Posted on 04/30/2014 5:04:50 PM PDT by SunkenCiv

A team of researchers with members from several countries has found evidence of the birth of pre-ceramic Neolithic populations in a region of what is now Turkey. In their paper published in Proceedings of the National Academy of Sciences, the team describes how excavations of various levels at Aşıklı Höyük, reveal the history of the people that lived there...

Aşıklı Höyük is the earliest known preceramic Neolithic mound site in Central Anatolia. The oldest Levels, 4 and 5, spanning 8,200 to approximately 9,000 cal B.C., associate with round-house architecture and arguably represent the birth of the Pre-Pottery Neolithic in the region.

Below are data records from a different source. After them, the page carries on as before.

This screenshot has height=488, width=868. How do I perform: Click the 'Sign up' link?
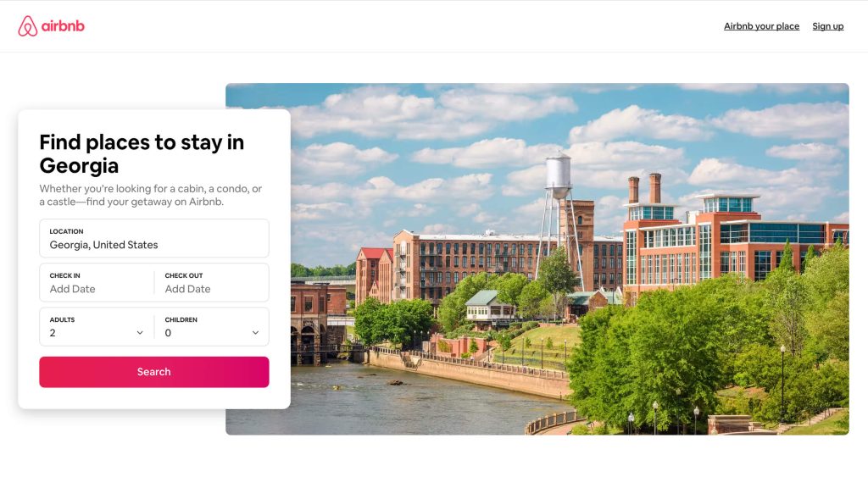tap(827, 26)
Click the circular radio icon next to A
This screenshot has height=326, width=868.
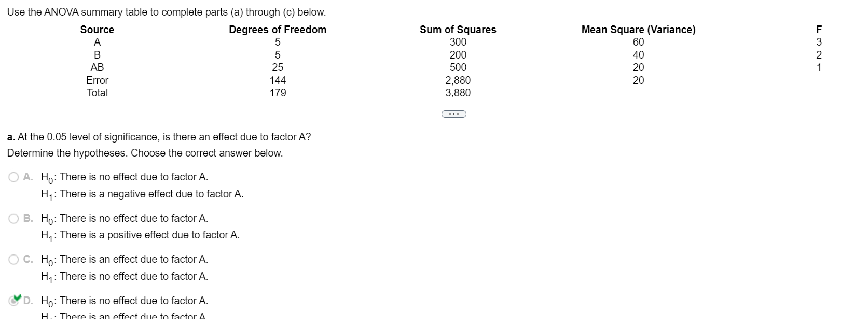[x=13, y=177]
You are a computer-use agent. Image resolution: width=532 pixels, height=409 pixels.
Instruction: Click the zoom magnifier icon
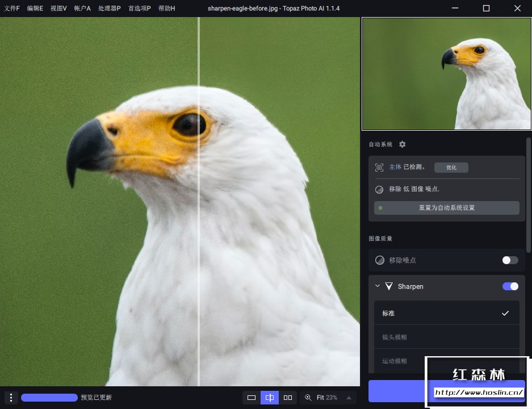tap(308, 398)
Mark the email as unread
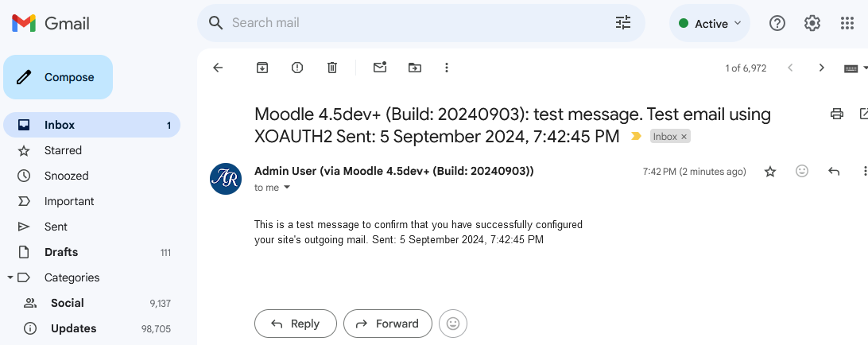This screenshot has width=868, height=345. tap(380, 68)

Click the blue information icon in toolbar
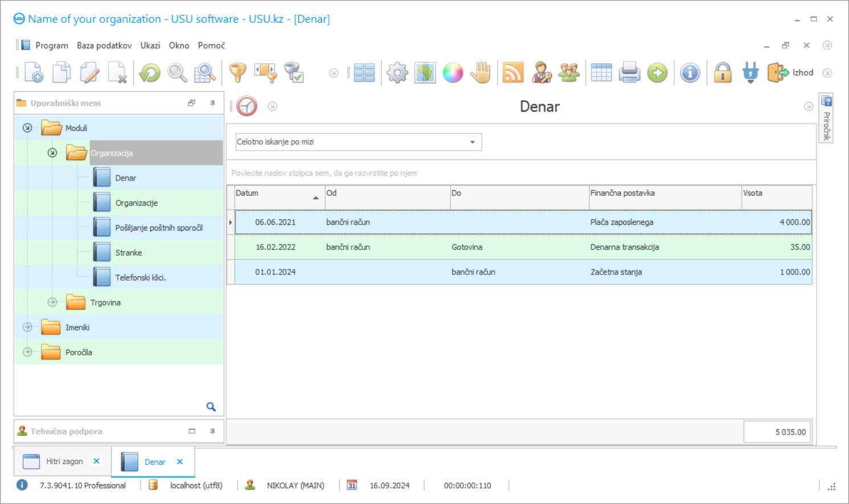click(x=690, y=73)
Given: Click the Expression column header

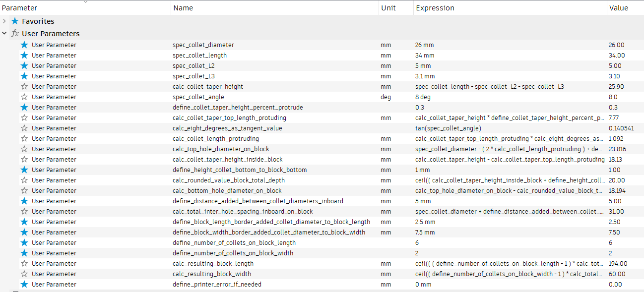Looking at the screenshot, I should click(x=435, y=8).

Results from upper Level 4, reported here, indicate a broad meat diet that consisted of diverse wild ungulate and small animal species. The meat diet shifted gradually over just a few centuries to an exceptional emphasis on caprines (mainly sheep). Age-sex distributions of the caprines in upper Level 4 indicate selective manipulation by humans by or before 8,200 cal B.C. Primary dung accumulations between the structures demonstrate that ruminants were held captive inside the settlement at this time. Taken together, the zooarchaeological and geoarchaeological evidence demonstrate an emergent process of caprine management that was highly experimental in nature and oriented to quick returns. Stabling was one of the early mechanisms of caprine population isolation, a precondition to domestication.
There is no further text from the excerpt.